Cell-free translation of sfGFP with diaphorin at final concentrations of 50 and 500 µM demonstrated that this concentration range of diaphorin promotes the in vitro gene expression involving ribosomes of both E. coli and B. subtilis (Fig. 1). Namely, the relative activity of gene expression using the E. coli ribosome treated with 50-µM diaphorin was 1.079 ± 0.012 (mean ± standard error, n = 48), which was moderately (7.9%) but significantly (P < 0.001, Steel test) higher than that of the control (1.000 ± 0.008, n = 96, Fig. 1A). Furthermore, the relative gene expression activity using the E. coli ribosome treated with 500-µM diaphorin was 1.089 ± 0.017 (n = 48), which was again moderately (8.9%) but significantly (P < 0.001, Steel test) higher than that of the control (Fig. 1A). These results imply that the positive effects of diaphorin on the growth and metabolic activity of E. coli (19) can be attributed to its direct effects on the core gene expression machinery.

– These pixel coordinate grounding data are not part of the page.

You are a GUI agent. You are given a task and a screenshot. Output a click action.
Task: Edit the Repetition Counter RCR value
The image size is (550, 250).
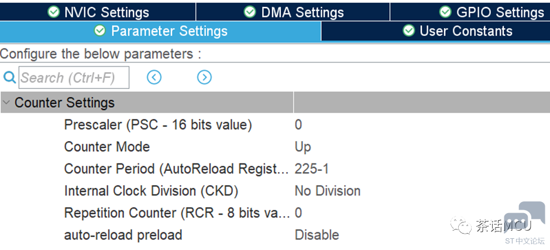tap(421, 213)
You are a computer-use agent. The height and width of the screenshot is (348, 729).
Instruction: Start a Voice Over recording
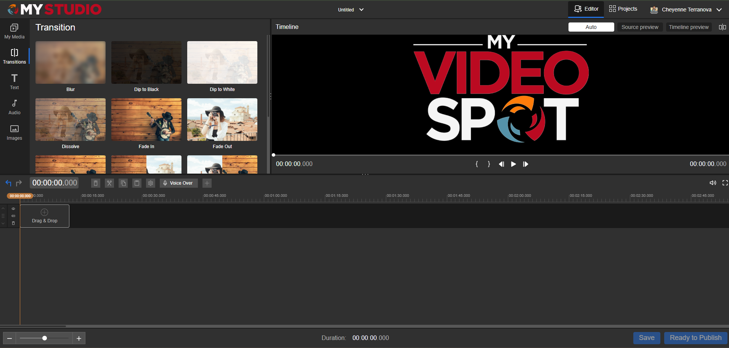[178, 183]
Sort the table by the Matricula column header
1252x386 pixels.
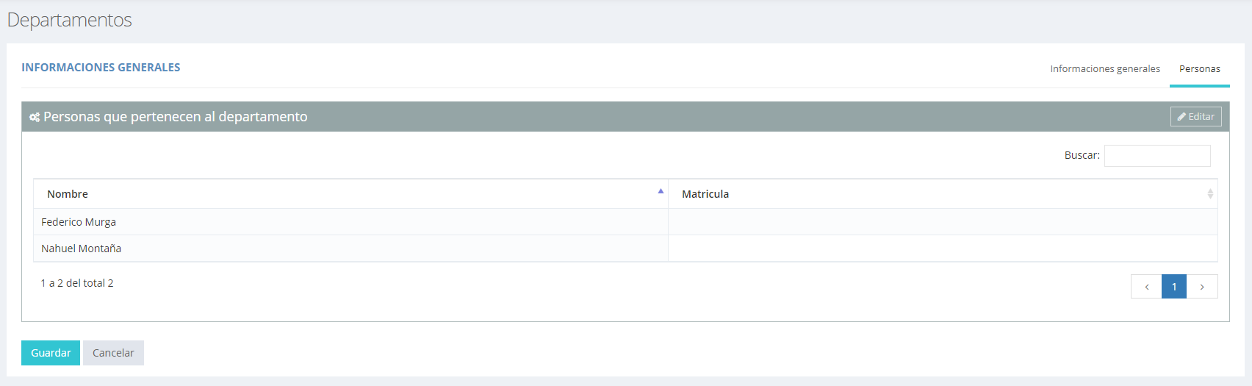pyautogui.click(x=705, y=194)
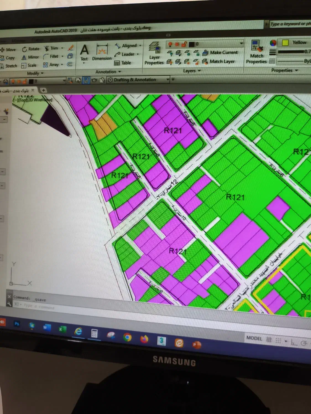
Task: Activate the Rotate tool
Action: pyautogui.click(x=31, y=49)
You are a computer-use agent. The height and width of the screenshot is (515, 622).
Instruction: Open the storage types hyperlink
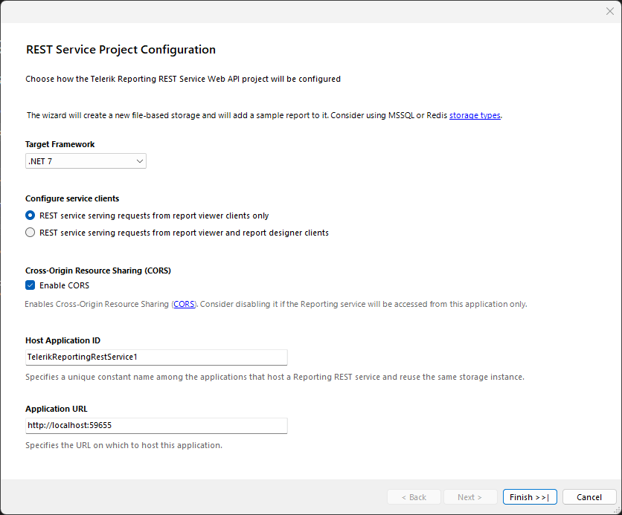475,115
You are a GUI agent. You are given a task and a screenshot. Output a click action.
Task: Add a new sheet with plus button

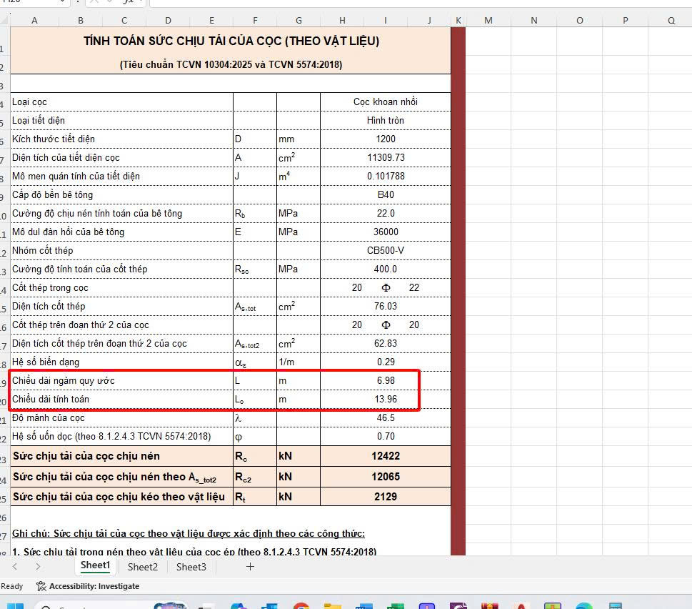[x=250, y=567]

When cultured in media containing 5-mM diaphorin (19), E. coli may be able to keep the intracellular diaphorin concentration within this range, positively affecting their vital activities. Regarding B. subtilis, although the relative gene expression activity using the B. subtilis ribosome along with 50-µM diaphorin (0.992 ± 0.023, n = 48) was not significantly different (P > 0.05, Steel test, Fig. 1B) from the control (1.000 ± 0.011, n = 96), the gene expression using the B. subtilis ribosome with 500-µM diaphorin (1.084 ± 0.034, n = 48) was moderately (8.4%) but significantly (P < 0.001, Steel test) higher than the control (Fig. 1B). This result appears inconsistent with previously observed adverse effects of the same concentration of diaphorin on the cultured B. subtilis (19). However, transmission electron microscopy showed that diaphorin also damages the B. subtilis cell envelope (19), which may negate the positive effects of the appropriate concentration of diaphorin on the gene expression machinery of B. subtilis.
Fig 1
Fig 1 Cell-free gene expression with bacterial ribosomes is promoted by a limited concentration range of diaphorin. (A) Relative gene expression with the E. coli ribosome. The signal intensity of synthesized sfGFP in each sample is normalized to the mean signal intensity of control samples. Jitter plots of all data points (control, n = 96; others, n = 48) and box plots (gray, control; orange, 50-µm and 500-µm diaphorin) showing their distributions (median, quartiles, minimum, and maximum) are indicated. Blue dots represent the mean. Asterisks indicate a statistically significant difference (***, P < 0.001, Steel test). For reference, previously published data of 5-mM diaphorin treatment (19) are shown in purple dots (n = 48) with a box plot. (B) Relative gene expression with the B. subtilis ribosome. The signal intensity of synthesized sfGFP in each sample is normalized to the mean signal intensity of control samples. Jitter plots of all data points (control, n = 96; others, n = 48) and box plots (gray, control; green, 50-µm and 500-µm diaphorin) showing their distributions (median, quartiles, minimum, and maximum) are indicated. Blue dots represent the mean. Asterisks indicate a statistically significant difference (***, P < 0.001, Steel test). Previously published data of 5-mM diaphorin treatment (19) are shown in purple dots (n = 48) and a box plot.
This study elucidated a part of the mechanism by which the unique activity of diaphorin is expressed, constructing a foundation for applying the distinct property of diaphorin to pest management and industrial use. Moreover, this study demonstrated for the first time that a pederin-type compound promotes the gene expression of organisms.

Preparation of diaphorin

Diaphorin was extracted and purified as described previously (8, 17, 19, 25). Adult D. citri was ground in methanol, and the extracts were purified using an LC10 high-performance liquid chromatography system (Shimadzu) with an Inertsil ODS-3 C18 reverse-phase preparative column (GL Science).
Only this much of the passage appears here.